Merve  Yoldas Celik; Havva Yazıcı; Fehime Erdem; Ebru Canda; Banu Sarsik Kumbaraci; Ipek Kaplan Bulut; Sema Kalkan Ucar; Süleyman Caner Kabasakal; Mahmut Çoker

doi:10.51271/jpea-2022-192

Authors

Merve Yoldas Celik Ege University Faculty of Medicine, Department of Pediatrics, Division of Pediatric Metabolism and Nutrition, Izmir, Türkiye https://orcid.org/0000-0003-0015-9807
Havva Yazıcı Ege University Faculty of Medicine, Department of Pediatrics, Division of Pediatric Metabolism and Nutrition, Izmir, Türkiye https://orcid.org/0000-0002-2564-7420
Fehime Erdem Ege University Faculty of Medicine, Department of Pediatrics, Division of Pediatric Metabolism and Nutrition, Izmir, Türkiye https://orcid.org/0000-0002-5597-9290
Ebru Canda Ege University Faculty of Medicine, Department of Pediatrics, Division of Pediatric Metabolism and Nutrition, Izmir, Türkiye https://orcid.org/0000-0002-9175-1998
Banu Sarsik Kumbaraci Ege University Faculty of Medicine, Department of Pathology, Izmir, Türkiye https://orcid.org/0000-0003-4775-3942
Ipek Kaplan Bulut Ege University Faculty of Medicine, Department of Pediatrics, Division of Pediatric Nephrology, Izmir, Türkiye https://orcid.org/0000-0001-5430-3136
Sema Kalkan Ucar Ege University Faculty of Medicine, Department of Pediatrics, Division of Pediatric Metabolism and Nutrition, Izmir, Türkiye https://orcid.org/0000-0001-9574-7841
Süleyman Caner Kabasakal Ege University Faculty of Medicine, Department of Pediatrics, Division of Pediatric Nephrology, Izmir, Türkiye https://orcid.org/0000-0001-8745-7238
Mahmut Çoker Ege University Faculty of Medicine, Department of Pediatrics, Division of Pediatric Metabolism and Nutrition, Izmir, Türkiye https://orcid.org/0000-0002-6308-6804

DOI:

https://doi.org/10.51271/jpea-2022-192

Keywords:

nephrotic syndrome

Abstract

Introduction: Glycogen storage disorder (GSD) IXb is characterized by liver and muscle involvement. We present a GSD IXb patient with an incidental union of nephrotic syndrome.

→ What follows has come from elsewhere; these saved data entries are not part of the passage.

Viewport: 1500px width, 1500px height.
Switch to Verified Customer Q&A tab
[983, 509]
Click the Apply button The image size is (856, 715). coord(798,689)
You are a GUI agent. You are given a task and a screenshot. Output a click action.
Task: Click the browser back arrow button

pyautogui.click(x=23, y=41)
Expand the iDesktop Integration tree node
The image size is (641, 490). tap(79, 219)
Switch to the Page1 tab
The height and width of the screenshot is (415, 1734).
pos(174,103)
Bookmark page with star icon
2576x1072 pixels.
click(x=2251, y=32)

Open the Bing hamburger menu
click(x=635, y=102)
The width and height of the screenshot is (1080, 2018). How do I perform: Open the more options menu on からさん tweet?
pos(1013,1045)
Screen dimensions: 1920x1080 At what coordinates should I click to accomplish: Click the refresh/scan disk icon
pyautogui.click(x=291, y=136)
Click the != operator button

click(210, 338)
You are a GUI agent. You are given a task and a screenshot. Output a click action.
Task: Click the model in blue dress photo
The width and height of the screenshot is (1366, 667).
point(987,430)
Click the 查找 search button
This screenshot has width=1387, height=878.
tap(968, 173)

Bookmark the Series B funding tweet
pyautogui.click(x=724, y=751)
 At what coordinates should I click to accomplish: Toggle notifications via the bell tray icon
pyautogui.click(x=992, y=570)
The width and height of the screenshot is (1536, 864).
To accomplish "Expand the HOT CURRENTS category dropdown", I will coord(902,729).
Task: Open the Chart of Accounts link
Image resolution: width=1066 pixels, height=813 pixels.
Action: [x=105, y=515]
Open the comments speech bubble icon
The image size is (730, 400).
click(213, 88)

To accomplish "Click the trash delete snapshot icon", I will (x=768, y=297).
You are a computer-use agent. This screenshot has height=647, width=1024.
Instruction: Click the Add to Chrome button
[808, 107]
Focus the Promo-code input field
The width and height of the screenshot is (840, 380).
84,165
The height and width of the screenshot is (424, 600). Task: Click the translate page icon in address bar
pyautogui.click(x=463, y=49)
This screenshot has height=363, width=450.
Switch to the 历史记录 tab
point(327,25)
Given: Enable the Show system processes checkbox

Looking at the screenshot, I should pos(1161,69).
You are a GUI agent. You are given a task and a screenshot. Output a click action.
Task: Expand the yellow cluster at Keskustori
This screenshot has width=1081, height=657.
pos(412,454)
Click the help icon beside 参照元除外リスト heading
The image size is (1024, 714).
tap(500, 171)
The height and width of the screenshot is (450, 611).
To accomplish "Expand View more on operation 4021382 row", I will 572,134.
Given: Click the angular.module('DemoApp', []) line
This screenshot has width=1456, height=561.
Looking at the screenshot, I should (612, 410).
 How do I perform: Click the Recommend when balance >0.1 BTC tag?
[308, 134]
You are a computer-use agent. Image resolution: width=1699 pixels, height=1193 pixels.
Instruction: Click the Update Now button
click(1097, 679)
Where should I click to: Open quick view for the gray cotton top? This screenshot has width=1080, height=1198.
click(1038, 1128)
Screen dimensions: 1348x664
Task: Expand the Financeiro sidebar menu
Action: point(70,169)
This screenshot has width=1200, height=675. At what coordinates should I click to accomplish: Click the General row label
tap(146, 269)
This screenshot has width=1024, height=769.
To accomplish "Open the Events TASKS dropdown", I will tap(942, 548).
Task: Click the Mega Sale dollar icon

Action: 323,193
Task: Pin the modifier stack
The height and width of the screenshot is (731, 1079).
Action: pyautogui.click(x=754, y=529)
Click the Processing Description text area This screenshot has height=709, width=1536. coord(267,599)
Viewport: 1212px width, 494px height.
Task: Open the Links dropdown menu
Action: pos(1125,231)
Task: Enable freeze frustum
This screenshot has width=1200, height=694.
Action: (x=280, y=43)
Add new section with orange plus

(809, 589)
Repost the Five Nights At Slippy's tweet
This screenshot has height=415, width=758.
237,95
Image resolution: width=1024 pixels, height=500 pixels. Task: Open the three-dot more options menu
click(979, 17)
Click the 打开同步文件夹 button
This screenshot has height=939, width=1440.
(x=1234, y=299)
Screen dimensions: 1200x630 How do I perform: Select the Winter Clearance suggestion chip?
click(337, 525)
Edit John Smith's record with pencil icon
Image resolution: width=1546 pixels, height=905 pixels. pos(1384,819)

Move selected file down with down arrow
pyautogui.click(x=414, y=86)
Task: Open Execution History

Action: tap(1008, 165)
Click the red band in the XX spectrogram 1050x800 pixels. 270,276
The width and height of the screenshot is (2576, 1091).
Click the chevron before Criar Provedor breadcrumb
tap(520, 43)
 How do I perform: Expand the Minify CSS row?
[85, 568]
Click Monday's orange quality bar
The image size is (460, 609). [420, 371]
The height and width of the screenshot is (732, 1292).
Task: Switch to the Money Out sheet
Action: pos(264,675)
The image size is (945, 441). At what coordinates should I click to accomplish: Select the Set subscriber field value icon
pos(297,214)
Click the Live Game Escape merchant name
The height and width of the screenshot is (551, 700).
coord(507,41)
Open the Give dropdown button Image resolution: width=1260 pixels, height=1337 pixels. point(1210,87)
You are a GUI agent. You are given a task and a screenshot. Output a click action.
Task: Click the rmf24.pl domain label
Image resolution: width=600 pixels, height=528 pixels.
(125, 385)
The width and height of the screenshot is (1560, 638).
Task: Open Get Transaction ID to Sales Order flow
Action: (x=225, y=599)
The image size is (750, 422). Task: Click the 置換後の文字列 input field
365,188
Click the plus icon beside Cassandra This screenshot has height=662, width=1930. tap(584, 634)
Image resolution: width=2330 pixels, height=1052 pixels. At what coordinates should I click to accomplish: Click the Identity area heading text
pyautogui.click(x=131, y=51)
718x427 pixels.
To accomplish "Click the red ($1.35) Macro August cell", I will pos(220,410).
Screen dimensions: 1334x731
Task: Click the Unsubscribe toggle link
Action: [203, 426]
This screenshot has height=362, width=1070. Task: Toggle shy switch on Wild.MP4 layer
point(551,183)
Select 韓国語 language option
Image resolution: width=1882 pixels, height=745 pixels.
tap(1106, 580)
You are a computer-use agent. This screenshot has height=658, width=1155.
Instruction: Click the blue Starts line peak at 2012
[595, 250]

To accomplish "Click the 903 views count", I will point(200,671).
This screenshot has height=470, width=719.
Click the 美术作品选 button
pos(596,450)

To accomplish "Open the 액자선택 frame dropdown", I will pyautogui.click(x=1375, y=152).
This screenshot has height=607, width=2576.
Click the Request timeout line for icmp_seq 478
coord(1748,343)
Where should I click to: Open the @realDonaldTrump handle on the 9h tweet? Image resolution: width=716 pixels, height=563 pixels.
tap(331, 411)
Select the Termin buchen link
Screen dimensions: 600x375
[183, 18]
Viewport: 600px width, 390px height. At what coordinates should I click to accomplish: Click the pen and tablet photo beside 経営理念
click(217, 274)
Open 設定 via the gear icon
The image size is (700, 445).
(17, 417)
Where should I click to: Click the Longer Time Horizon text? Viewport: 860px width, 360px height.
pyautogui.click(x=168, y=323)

Case Report: A 4 year-old-patient was diagnosed with GSD IXb at 13 months of age with mildly elevated transaminases and hepatomegaly. During the follow-up period, there was no hypoglycemia. Development and growth were normal. In the last month, the onset of generalized edema was reported. Urinalysis showed a high protein level. He had low serum albumin, high serum triglycerides cholesterol. Complement levels were normal. The patient was diagnosed as minimal change disease with a renal biopsy. He was treated with oral prednisone.

Discussion: Minimal Change Disease is the most common cause of idiopathic nephrotic syndrome cases in children and the first step for therapy is the usage of corticosteroids. This is the first report of nephrotic syndrome associated with GSD IXb disease.